Counting the Same Occurance of a row string

Hello everyone,
I am working on creating a code that can count the same occurance of a row string.
For example,
I have a variable named as Proejct1: that contains the following data.
ADS µSOIC8
AVX 0603
AVX 0603
AVX 0603
ELN
EPC 0603
EPC 0603
EPC 0603
FAG DO214AA
FAG SOD128
FAG SOD128
ELN
FAG SOD123W
FAG DO214AC
FAG SOD123W
I want to count the occurance of the unique rows.
for example, AVS 0603 3
ELN 2
ADS µSOIC8 1 and so on.
Note: I have browsed alot but not geeting the concrete answer.
Thank you in advance.
Regards,
Waqar Ali Memon

2 Comments

Hello,
What is the type of "Proejct1"? is it look like this
Proejct1 = {
'AVX', '0601'
'AVX', '0603'
'AVX', '0603'
'EPC', '0603'
'EPC', '0603'}
Thank you for reply. Yes, that looks like the same as you have mentioned.
Regards,
Waqar Ali

Sign in to comment.

 Accepted Answer

>> P = {'ADS','µSOIC8';'AVX','0603';'AVX','0603';'AVX','0603';'ELN','';'EPC','0603';'EPC','0603';'EPC','0603';'FAG','DO214AA';'FAG','SOD128';'FAG','SOD128';'ELN','';'FAG','SOD123W';'FAG','DO214AC';'FAG','SOD123W'}
P =
'ADS' 'µSOIC8'
'AVX' '0603'
'AVX' '0603'
'AVX' '0603'
'ELN' ''
'EPC' '0603'
'EPC' '0603'
'EPC' '0603'
'FAG' 'DO214AA'
'FAG' 'SOD128'
'FAG' 'SOD128'
'ELN' ''
'FAG' 'SOD123W'
'FAG' 'DO214AC'
'FAG' 'SOD123W'
>> [~,~,id1] = unique(P(:,1));
>> [~,~,id2] = unique(P(:,2));
>> [~,X,idx] = unique([id1,id2],'rows');
>> [cnt,bin] = histc(idx,unique(idx));
>> Q = P(X,:);
>> Q(:,3) = num2cell(cnt)

- _Exercise A_: Convert the listing, from the line with "Select the United" up to and including its final line, into a JSON list of strings with one string per line and blank lines omitted.
The forum thread above and the listing that follows are unrelated material.

- _Given information_:
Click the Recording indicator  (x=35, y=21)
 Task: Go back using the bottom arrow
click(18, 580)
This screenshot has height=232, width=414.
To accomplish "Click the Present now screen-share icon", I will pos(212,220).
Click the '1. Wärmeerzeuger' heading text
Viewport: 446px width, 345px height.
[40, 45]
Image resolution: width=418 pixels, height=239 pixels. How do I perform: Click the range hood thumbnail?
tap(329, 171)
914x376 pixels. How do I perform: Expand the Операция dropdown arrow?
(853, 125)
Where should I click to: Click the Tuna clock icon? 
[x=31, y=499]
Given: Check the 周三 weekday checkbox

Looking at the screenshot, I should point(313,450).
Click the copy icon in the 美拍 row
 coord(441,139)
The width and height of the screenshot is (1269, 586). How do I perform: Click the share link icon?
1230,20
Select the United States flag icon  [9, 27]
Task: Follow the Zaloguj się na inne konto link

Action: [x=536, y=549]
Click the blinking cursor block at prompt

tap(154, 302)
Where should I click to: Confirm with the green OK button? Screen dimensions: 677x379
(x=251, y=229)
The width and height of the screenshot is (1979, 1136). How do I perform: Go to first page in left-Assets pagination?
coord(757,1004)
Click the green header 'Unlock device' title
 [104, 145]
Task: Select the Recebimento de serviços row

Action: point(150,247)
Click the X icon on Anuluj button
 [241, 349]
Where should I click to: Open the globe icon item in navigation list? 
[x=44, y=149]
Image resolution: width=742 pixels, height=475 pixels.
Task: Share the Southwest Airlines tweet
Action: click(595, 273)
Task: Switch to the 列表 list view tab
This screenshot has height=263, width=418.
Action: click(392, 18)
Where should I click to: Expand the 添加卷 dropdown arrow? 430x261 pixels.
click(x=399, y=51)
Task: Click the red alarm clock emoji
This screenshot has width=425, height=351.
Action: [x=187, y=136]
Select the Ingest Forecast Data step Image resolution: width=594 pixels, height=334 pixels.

- _Exercise B_:
Answer these about the thread:
(i) What is the variable holding the data named?
(ii) Which function does the accepted answer call with the 'rows' option?
(iii) What does the comment ask about that variable?

- _Exercise answer A_:
[
  "Select the United States flag icon  [9, 27]",
  "Task: Follow the Zaloguj się na inne konto link",
  "Action: [x=536, y=549]",
  "Click the blinking cursor block at prompt",
  "tap(154, 302)",
  "Where should I click to: Confirm with the green OK button? Screen dimensions: 677x379",
  "(x=251, y=229)",
  "The width and height of the screenshot is (1979, 1136). How do I perform: Go to first page in left-Assets pagination?",
  "coord(757,1004)",
  "Click the green header 'Unlock device' title",
  " [104, 145]",
  "Task: Select the Recebimento de serviços row",
  "Action: point(150,247)",
  "Click the X icon on Anuluj button",
  " [241, 349]",
  "Where should I click to: Open the globe icon item in navigation list? ",
  "[x=44, y=149]",
  "Image resolution: width=742 pixels, height=475 pixels.",
  "Task: Share the Southwest Airlines tweet",
  "Action: click(595, 273)",
  "Task: Switch to the 列表 list view tab",
  "This screenshot has height=263, width=418.",
  "Action: click(392, 18)",
  "Where should I click to: Expand the 添加卷 dropdown arrow? 430x261 pixels.",
  "click(x=399, y=51)",
  "Task: Click the red alarm clock emoji",
  "This screenshot has width=425, height=351.",
  "Action: [x=187, y=136]",
  "Select the Ingest Forecast Data step Image resolution: width=594 pixels, height=334 pixels."
]

- _Exercise answer B_:
(i) Proejct1
(ii) unique
(iii) Its type